Moseh did not appear to find it especially funny. "It is a long story — even by your standards, Jack. Suffice it to say that the Iberian Peninsula is a complicated place to be Jewish."

Cquote2
  • Mistaken for Special Guest: Jack Shaftoe, AKA "King of the Vagabonds," accidentally crashes a masquerade party that King Louis of France is expected to attend dressed as...King of the Vagabonds.
  • Motifs - The recurrent image in the first novel is quicksilver, a constant ingredient used in science, alchemy and finance. Mercury symbolizes the fluid scientific and economic forces that ruled the Age of Enlightenment.
    • The second novel adds the concept of the confusion (or con-fusion), the mixing and destruction of the old to create the new.
  • Musical Assassin: Sort off, Eliza finally kills De Gex (with some help from Handel) by tossing a cello across an orchestra pit and skewering him with the instrument's end pin
  • Names to Run Away From Really Fast - Édouard de Gex's alias, Edmund de Ath.

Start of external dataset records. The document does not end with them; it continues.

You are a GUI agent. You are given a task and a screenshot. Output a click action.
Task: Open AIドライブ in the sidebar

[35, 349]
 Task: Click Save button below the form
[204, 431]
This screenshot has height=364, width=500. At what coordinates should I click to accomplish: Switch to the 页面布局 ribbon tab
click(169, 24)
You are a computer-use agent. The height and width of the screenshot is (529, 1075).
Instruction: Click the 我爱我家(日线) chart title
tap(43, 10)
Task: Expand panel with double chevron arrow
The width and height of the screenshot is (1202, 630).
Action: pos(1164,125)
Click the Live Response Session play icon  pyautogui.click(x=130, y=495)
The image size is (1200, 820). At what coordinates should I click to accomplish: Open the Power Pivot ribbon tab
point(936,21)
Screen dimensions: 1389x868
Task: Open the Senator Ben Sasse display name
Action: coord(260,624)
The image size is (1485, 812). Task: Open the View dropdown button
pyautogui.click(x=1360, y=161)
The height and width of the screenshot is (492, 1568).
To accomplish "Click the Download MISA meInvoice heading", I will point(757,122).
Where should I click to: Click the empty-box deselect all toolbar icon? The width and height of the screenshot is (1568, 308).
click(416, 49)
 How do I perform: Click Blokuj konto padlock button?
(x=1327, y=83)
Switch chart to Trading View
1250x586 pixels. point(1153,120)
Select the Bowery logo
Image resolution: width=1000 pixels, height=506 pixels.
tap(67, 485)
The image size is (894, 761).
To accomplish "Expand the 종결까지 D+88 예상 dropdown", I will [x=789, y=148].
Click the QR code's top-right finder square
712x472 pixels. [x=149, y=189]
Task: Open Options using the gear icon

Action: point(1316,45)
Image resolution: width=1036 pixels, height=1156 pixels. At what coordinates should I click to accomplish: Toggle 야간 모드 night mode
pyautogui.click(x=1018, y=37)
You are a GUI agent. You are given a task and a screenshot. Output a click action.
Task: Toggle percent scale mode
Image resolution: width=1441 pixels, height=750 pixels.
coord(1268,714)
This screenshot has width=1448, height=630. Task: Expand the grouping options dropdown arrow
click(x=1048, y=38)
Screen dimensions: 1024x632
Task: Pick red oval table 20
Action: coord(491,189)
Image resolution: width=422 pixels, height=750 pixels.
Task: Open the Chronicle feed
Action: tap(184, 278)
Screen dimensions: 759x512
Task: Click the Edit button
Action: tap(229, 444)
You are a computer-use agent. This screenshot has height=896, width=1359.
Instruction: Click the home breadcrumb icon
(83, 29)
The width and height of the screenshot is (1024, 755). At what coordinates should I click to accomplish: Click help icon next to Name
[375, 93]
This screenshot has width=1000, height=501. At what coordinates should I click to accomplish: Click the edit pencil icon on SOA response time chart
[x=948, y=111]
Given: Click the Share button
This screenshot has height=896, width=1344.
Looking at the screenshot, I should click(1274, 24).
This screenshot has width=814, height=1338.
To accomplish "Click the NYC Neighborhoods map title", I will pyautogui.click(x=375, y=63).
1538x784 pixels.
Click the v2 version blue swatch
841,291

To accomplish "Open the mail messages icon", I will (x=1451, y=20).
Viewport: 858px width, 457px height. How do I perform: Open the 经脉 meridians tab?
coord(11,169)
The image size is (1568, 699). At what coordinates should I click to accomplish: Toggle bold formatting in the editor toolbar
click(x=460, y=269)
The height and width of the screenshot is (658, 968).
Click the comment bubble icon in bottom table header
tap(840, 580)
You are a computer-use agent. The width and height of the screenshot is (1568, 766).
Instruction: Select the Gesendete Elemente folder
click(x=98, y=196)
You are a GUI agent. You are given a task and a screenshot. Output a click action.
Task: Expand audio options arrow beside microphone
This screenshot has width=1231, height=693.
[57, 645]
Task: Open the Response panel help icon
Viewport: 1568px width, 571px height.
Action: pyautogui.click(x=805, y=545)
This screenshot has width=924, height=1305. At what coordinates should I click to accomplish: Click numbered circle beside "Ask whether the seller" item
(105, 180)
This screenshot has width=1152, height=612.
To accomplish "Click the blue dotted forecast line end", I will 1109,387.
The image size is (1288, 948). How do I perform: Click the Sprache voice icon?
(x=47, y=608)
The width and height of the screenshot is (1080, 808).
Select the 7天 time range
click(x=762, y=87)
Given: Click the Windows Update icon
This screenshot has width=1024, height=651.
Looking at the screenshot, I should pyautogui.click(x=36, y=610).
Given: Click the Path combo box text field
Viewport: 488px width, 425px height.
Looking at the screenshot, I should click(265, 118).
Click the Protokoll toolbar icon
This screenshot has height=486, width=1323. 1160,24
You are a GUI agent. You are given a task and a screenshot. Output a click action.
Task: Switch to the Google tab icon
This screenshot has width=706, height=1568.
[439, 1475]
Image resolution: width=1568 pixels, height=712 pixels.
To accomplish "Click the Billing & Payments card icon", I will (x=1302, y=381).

    • Jeffreys' hired assassins, Bob Carver and Dick Gripp.
  • Never Found the Body - Yevgeny, during the battle at Cairo. He turns up later.
  • Noodle Incident: Daniel Waterhouse may or may not have precipitated the Glorious Revolution of of 1688.
  • Obfuscating Stupidity - Daniel Waterhouse pretends to be suffering from senile dementia in order to root out the spy in Sophie of Hanover's court.
  • Off with His Head - Jack finds and beheads the man who sold Eliza and her mother into sexual slavery, and sends her his head on a silver platter
  • Out with a Bang - Roger dies rogering Newton's sexy niece.
  • Phantasy Spelling - In keeping with the flavour of the times, it's Phanatiques, technologickal, clew, and Phant'sy.
  • Red Oni, Blue Oni - Jack and Bob.
  • Really Gets Around - To an extent Eliza, although some of this is an Urban Legend Love Life as part of Obfuscating Stupidity
  • Real Person Fic - About the OCs Jack, Eliza, and Daniel in the middle of the Baroque era.
  • Royals Who Actually Do Something - Louis XIV, William of Orange, Peter the Great, and the females of the House of Hanover.
    • Notably, the King Charles II personally led a squad of firemen to deal with the Fire of London, and killed Daniel's father when he got in the way.
  • Ruritania - The fictional island of Qwghlm is presented as a backward place, with almost no resources except a lot of bird crap. The main livelihood of its residence is acting as Wreckers of English ships.
  • Shout-Out
    • In The Confusion, Enoch the Red provides an interesting twist on Clarke's Third Law: "any sufficiently advanced technology is indistunguishable from a yo-yo".
      • Later Jack mentions that his "vagabond shoes are longing to stray".
    • The System of the World references two Monty Python jokes (involving The Spanish Inquisition and a shrubbery). There's also a brief mention of a book titled Python Explain'd, though knowing the author's pet subjects, that may well be a cheeky anachronistic reference to the programming language, which was in turn named after the comedy troupe.
  • Single-Target Sexuality - Jack for Eliza, since Eliza is literally the only person who is able to sexually satisfy Jack (it has to do with Jack's disability and the things Eliza learned from "books of India" while in slavery.)
  • The Spanish Inquisition - The members of the Cabal get an up-close-and-personal look at the Inquisiton when they arrive in Mexico in The Confusion. And, yes, there was a Monty Python reference in The System of the World.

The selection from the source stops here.